With the state sitting on an unprecedented $16 billion surplus, lawmakers signed off on a $5 billion spending increase, 15.6% above the 2024 budget the General Assembly adopted last spring.

“For the first time in a number of years, agencies were able to ask for 3% enhancements,” said Rep. Matt Hatchett, R-Dublin, the committee’s chairman.

The House version of the midyear budget includes $1.1 billion in one-time capital investments for a number of projects. The list includes $450 million for a new state prison in Washington County, $178 million for a new dental school at Georgia Southern University’s Armstrong campus in Savannah, and $50 million for a new medical school at the University of Georgia in Athens.

Infrastructure improvements funded in the midyear spending plan include $250 million for low-interest loans to finance water and sewer projects, $100 million for the OneGeorgia Authority to fund rural economic development, and $23.9 million for rural workforce housing.

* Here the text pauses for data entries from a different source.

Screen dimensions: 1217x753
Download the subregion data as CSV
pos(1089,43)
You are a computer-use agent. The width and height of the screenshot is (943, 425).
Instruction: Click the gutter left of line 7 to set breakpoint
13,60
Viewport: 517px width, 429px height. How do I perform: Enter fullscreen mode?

The House midyear budget reduced funding for several of those one-time spending items, as the committee shifted money to other priorities.

For example, House budget writers allocated $1.5 billion for transportation projects, less than the $1.9 billion Kemp recommended. The committee stuck with the governor’s request for $659 million for projects in the existing pipeline but trimmed from $641 million to $509 million the recommended funding for improvements aimed at more efficient movement of freight.

The committee steered some of those savings toward the secretary of state’s office for projects aimed at improving voter confidence in elections. The midyear budget includes $5 million for new paper ballots that no longer rely on QR codes and $110,000 to add visible watermarks to paper ballots.

House budget writers supported the governor’s recommendation for $300 million in $1,000 one-time pay supplements for 112,000 state employees and 196,000 teachers and school support staff. Additional raises are included in Kemp’s $36.1 billion fiscal 2025 budget, which the General Assembly will take up later this month.

The full House is expected to consider the midyear budget later this week.